Training Data

One roadblock to training any intelligent system is the availability of training data. For our project, we have decided to use a mix of existing and generated datasets, as neither methodology meets our requirements for data modalities and volume. By using an architecture specifically designed to be trainable with the available data, we can create the best possible final result.

Existing Datasets

The Exceptional Trajectories

One dataset that greatly fits our use case is The Exceptional Trajectories [3], which contains 115000 pairs of text prompts, camera trajectories, and tracked human SMPLs. This can enable us to train a text-to-trajectory model using the text and camera trajectories, and then fine-tune our LLM Agent to combine these trajectories with anchors, which can be substituted for the humans being tracked in the dataset.

Fig. 1 – Sample Data from The Exceptional Trajectories

Condensed Movies

The original dataset used to generate The Exceptional Trajectories is Condensed Movies [1], which contains over 30000 captioned clips from over 3000 different movies. This can be leveraged to fine-tune our LLM agent to understand better how to stitch together anchors and trajectories.

Generated Data

Another avenue of creating data pairs for training is generating it from video clips. While this method will likely have lower accuracy, it can allow us to generate data for the type of footage we want.

Fig. 2 – Sample Outputs from SLAHMR

One key package used in this pipeline is SLAHMR [4], which is a SLAM algorithm that tracks both camera and human motion from a video. This allows for better camera calibration from the 2D video, while also providing us with human anchors that can be used to train our models.

Fig. 3 – Sample Outputs from Video-Depth-Anything

Additionally, to fine-tune our anchor detection pipeline, we can bolster this data with Video-Depth-Anything [2], a model capable of generating depth from RGB video. This can give us data pairs of video, depth, and camera trajectories, which we can then label manually to add a text prompt to the data pair. This covers the full use case of our models and can be used to fine-tune our pipeline end-to-end.

References

[1] Max Bain, Arsha Nagrani, Andrew Brown, and Andrew Zisserman. Condensed movies: Story based retrieval with contextual embeddings, 2020.

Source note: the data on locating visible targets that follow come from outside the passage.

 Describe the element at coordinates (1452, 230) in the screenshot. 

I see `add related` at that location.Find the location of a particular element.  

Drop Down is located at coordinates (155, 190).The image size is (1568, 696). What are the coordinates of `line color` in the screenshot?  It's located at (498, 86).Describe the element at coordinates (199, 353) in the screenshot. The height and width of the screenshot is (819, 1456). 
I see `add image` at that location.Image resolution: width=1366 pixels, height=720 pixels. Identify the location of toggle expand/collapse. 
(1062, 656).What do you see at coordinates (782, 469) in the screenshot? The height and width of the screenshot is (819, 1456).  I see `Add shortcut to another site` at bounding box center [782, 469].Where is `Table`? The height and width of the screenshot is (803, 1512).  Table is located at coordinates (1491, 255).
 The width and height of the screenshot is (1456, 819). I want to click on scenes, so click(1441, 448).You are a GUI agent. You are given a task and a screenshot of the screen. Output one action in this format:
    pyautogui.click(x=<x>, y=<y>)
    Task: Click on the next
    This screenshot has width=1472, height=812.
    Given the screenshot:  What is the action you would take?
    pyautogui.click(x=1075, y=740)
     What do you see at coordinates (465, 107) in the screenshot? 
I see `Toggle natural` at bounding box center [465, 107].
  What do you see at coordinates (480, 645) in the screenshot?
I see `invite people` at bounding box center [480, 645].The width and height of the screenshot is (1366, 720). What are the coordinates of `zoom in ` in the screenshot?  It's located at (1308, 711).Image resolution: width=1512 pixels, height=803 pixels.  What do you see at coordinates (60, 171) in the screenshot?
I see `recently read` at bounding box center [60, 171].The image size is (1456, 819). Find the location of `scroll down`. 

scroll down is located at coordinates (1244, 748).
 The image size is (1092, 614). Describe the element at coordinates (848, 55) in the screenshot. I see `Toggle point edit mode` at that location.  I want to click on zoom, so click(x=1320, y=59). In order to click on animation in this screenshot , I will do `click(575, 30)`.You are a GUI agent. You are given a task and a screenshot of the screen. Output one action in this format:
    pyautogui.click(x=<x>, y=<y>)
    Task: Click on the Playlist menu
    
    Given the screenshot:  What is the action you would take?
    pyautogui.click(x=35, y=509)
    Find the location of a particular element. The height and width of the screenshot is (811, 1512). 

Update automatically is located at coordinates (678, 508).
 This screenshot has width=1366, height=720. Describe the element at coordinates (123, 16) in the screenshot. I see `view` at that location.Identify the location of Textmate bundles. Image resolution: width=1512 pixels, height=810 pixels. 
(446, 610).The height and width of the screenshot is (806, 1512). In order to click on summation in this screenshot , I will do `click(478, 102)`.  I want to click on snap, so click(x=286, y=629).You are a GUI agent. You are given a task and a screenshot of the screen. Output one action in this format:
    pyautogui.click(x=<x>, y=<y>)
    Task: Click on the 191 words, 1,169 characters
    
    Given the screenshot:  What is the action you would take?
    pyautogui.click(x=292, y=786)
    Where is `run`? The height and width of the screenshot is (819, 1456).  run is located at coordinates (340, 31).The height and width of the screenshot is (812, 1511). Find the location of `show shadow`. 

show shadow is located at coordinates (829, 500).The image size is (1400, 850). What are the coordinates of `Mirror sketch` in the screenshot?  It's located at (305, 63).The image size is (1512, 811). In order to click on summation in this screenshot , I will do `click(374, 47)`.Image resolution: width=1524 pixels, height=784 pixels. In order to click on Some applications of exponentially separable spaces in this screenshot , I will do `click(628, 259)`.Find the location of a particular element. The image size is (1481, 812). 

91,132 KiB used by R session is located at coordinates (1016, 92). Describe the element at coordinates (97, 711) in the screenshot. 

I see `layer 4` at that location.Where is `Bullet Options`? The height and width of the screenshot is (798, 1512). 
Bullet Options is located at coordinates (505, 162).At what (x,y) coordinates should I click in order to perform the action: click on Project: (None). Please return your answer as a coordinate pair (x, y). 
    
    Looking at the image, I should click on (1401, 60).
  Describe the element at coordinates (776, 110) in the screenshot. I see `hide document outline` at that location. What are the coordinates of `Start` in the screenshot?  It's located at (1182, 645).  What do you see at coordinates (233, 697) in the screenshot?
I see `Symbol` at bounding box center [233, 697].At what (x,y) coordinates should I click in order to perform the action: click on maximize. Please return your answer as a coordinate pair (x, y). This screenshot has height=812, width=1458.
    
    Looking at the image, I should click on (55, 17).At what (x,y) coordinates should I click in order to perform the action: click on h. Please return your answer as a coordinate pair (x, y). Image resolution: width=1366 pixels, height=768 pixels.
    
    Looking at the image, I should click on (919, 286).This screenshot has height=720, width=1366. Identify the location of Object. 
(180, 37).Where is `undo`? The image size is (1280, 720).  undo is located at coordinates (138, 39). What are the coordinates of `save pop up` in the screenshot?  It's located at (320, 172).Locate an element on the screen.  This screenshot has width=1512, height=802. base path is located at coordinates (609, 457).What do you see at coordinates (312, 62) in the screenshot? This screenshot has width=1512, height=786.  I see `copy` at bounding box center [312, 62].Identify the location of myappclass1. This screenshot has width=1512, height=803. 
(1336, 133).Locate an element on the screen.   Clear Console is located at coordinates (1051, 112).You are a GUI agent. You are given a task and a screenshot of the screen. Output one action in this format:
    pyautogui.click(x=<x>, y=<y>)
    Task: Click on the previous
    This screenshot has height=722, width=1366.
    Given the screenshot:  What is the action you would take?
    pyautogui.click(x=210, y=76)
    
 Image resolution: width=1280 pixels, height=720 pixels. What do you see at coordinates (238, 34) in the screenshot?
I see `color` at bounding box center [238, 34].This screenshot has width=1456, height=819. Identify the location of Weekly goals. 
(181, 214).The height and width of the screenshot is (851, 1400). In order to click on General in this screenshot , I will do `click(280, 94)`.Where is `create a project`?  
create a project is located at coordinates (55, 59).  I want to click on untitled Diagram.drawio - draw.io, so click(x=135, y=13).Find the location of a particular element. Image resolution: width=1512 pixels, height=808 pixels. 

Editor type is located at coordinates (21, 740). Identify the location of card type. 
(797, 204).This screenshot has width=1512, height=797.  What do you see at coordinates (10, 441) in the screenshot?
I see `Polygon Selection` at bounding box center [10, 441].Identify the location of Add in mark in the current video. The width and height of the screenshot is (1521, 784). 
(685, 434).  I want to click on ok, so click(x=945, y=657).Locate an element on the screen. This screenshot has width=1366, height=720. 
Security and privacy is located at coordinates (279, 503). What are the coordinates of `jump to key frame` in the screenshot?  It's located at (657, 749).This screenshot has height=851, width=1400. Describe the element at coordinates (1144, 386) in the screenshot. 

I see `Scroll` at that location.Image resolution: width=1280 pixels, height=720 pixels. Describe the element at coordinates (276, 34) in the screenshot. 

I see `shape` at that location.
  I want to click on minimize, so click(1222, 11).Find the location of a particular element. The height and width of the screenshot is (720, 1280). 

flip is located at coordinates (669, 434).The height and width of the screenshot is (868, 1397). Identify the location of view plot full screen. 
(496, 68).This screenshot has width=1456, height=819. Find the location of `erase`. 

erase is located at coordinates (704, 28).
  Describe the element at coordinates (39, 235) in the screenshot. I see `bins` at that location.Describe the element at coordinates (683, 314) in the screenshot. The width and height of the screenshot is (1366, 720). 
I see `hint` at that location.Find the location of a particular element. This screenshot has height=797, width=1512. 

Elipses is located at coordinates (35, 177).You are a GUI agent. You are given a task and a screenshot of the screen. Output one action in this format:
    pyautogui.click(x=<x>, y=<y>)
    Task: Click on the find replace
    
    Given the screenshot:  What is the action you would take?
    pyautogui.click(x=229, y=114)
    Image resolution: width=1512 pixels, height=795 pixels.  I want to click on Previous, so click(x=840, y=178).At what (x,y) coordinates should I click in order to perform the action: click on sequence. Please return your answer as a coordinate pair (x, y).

[2] Sili Chen, Hengkai Guo, Shengnan Zhu, Feihu Zhang, Zilong Huang, Jiashi Feng, and Bingyi Kang. Video depth anything: Consistent depth estimation for super-long videos, 2025.

[3] Robin Courant, Nicolas Dufour, Xi Wang, Marc Christie, and Vicky Kalogeiton. E.T. the exceptional trajectories: Text-to-camera-trajectory generation with character awareness, 2024.

[4] Vickie Ye, Georgios Pavlakos, Jitendra Malik, and Angjoo Kanazawa. Decoupling human and camera motion from videos in the wild, 2023.